Chief investigator Professor Alison Avenell, a clinician from the Health Services Research Unit at the University of Aberdeen, said: “More men than women are overweight or obese in the UK, but men are less likely to see their weight as a problem and engage with weight-loss services, even though obesity increases the risk of many serious illnesses such as coronary heart disease, type 2 diabetes and osteoarthritis. This could be because dieting and weight-loss programmes are perceived as being feminine activities.
“We looked at the outcomes of many previous studies which included men, as well as interviews with men, in order to find out more about how to design services and inform health policy. While more research is needed into the effectiveness of new approaches to engage men with weight-loss, our findings suggest that men should be offered the opportunity to attend weight loss programmes that are different to programmes which are mainly attended by women.”
Dr Flora Douglas, from the University’s Rowett Institute of Nutrition and Health, said: “Men prefer more factual information on how to lose weight and more emphasis on physical activity in weight loss programmes. Interventions delivered in social settings were preferred to those delivered in health-care settings. Group-based programmes showed benefits by facilitating support for men with similar health problems, and some individual tailoring of advice helped men. Programmes which were situated in a sporting venue, where participants had a strong sense of affiliation, showed low drop-out rates and high satisfaction.”

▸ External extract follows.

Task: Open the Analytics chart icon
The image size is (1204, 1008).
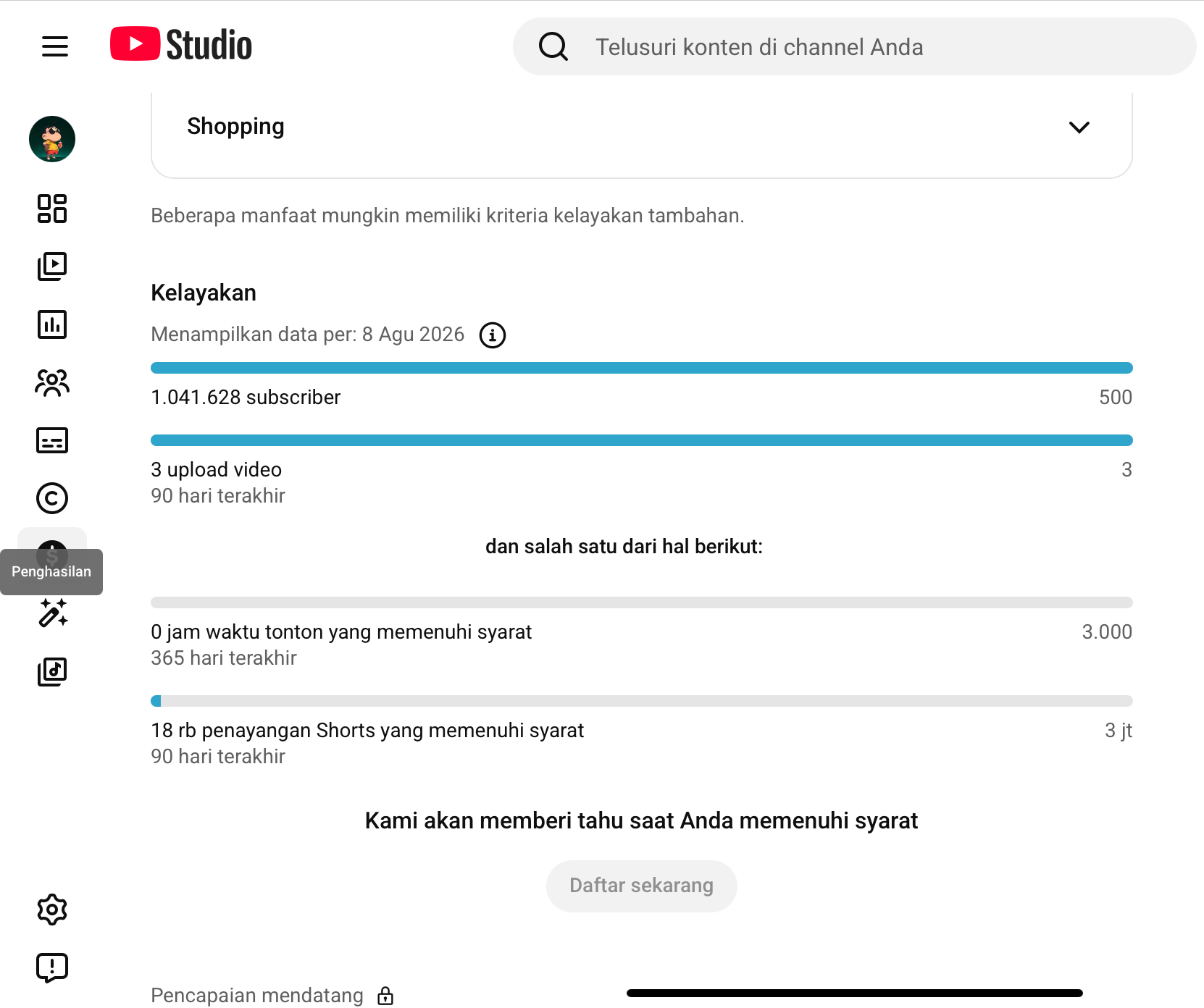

University of Stirling Professor Pat Hoddinott said: “Men are much less likely to enrol in commercial weight loss schemes. Some men preferred weight loss programmes delivered in an NHS context. The difference between weight loss for men in NHS and commercial programmes is presently unclear.”
Professor Edwin van Teijlingen from Bournemouth University added: “This research project has benefited throughout from the input and insights offered by the Men’s Health Forum in Ireland, the Men’s Health Forum Scotland and the Men’s Health Forum England and Wales.”